Directive |
Can you write out every one of the items below verbatim, line for line?

Input |
#####

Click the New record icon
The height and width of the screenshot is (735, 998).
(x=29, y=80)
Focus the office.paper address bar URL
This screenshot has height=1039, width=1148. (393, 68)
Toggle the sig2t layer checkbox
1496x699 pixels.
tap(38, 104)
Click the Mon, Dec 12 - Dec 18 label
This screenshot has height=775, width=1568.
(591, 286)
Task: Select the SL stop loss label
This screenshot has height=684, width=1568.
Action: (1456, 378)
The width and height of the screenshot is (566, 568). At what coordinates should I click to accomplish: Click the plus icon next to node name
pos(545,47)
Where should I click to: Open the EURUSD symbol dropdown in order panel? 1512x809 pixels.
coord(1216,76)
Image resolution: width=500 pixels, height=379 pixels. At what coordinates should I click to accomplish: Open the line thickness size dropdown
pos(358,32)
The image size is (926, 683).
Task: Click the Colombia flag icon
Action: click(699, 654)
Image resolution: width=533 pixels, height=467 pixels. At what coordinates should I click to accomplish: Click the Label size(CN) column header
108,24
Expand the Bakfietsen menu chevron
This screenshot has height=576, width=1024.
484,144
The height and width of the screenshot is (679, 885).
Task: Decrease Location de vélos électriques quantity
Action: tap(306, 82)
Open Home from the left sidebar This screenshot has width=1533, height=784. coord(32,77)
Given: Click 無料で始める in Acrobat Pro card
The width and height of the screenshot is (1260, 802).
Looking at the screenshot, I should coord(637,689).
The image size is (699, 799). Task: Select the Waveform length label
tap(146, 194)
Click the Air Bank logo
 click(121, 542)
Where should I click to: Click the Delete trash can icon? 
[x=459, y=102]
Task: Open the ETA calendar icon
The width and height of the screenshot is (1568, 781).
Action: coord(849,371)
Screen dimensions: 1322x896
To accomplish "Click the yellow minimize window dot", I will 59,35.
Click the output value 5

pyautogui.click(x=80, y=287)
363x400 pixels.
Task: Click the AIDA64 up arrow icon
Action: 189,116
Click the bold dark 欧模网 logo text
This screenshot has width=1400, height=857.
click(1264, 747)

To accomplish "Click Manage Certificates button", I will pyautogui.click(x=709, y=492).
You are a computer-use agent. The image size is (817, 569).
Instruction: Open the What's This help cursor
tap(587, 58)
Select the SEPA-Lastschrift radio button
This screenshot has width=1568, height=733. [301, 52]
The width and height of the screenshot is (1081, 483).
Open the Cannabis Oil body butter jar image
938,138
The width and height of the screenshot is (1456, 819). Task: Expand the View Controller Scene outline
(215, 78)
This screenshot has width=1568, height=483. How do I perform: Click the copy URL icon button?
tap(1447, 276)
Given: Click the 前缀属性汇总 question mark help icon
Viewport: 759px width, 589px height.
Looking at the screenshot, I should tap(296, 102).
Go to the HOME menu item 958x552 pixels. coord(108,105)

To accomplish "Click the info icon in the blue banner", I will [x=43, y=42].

#####

Task answer |
Click the New record icon
The height and width of the screenshot is (735, 998).
(x=29, y=80)
Focus the office.paper address bar URL
This screenshot has height=1039, width=1148. (393, 68)
Toggle the sig2t layer checkbox
1496x699 pixels.
tap(38, 104)
Click the Mon, Dec 12 - Dec 18 label
This screenshot has height=775, width=1568.
(591, 286)
Task: Select the SL stop loss label
This screenshot has height=684, width=1568.
Action: (1456, 378)
The width and height of the screenshot is (566, 568). At what coordinates should I click to accomplish: Click the plus icon next to node name
pos(545,47)
Where should I click to: Open the EURUSD symbol dropdown in order panel? 1512x809 pixels.
coord(1216,76)
Image resolution: width=500 pixels, height=379 pixels. At what coordinates should I click to accomplish: Open the line thickness size dropdown
pos(358,32)
The image size is (926, 683).
Task: Click the Colombia flag icon
Action: click(699, 654)
Image resolution: width=533 pixels, height=467 pixels. At what coordinates should I click to accomplish: Click the Label size(CN) column header
108,24
Expand the Bakfietsen menu chevron
This screenshot has height=576, width=1024.
484,144
The height and width of the screenshot is (679, 885).
Task: Decrease Location de vélos électriques quantity
Action: tap(306, 82)
Open Home from the left sidebar This screenshot has width=1533, height=784. coord(32,77)
Given: Click 無料で始める in Acrobat Pro card
The width and height of the screenshot is (1260, 802).
Looking at the screenshot, I should coord(637,689).
The image size is (699, 799). Task: Select the Waveform length label
tap(146, 194)
Click the Air Bank logo
 click(121, 542)
Where should I click to: Click the Delete trash can icon? 
[x=459, y=102]
Task: Open the ETA calendar icon
The width and height of the screenshot is (1568, 781).
Action: coord(849,371)
Screen dimensions: 1322x896
To accomplish "Click the yellow minimize window dot", I will 59,35.
Click the output value 5

pyautogui.click(x=80, y=287)
363x400 pixels.
Task: Click the AIDA64 up arrow icon
Action: 189,116
Click the bold dark 欧模网 logo text
This screenshot has width=1400, height=857.
click(1264, 747)

To accomplish "Click Manage Certificates button", I will pyautogui.click(x=709, y=492).
You are a computer-use agent. The image size is (817, 569).
Instruction: Open the What's This help cursor
tap(587, 58)
Select the SEPA-Lastschrift radio button
This screenshot has width=1568, height=733. [301, 52]
The width and height of the screenshot is (1081, 483).
Open the Cannabis Oil body butter jar image
938,138
The width and height of the screenshot is (1456, 819). Task: Expand the View Controller Scene outline
(215, 78)
This screenshot has width=1568, height=483. How do I perform: Click the copy URL icon button?
tap(1447, 276)
Given: Click the 前缀属性汇总 question mark help icon
Viewport: 759px width, 589px height.
Looking at the screenshot, I should tap(296, 102).
Go to the HOME menu item 958x552 pixels. coord(108,105)

To accomplish "Click the info icon in the blue banner", I will [x=43, y=42].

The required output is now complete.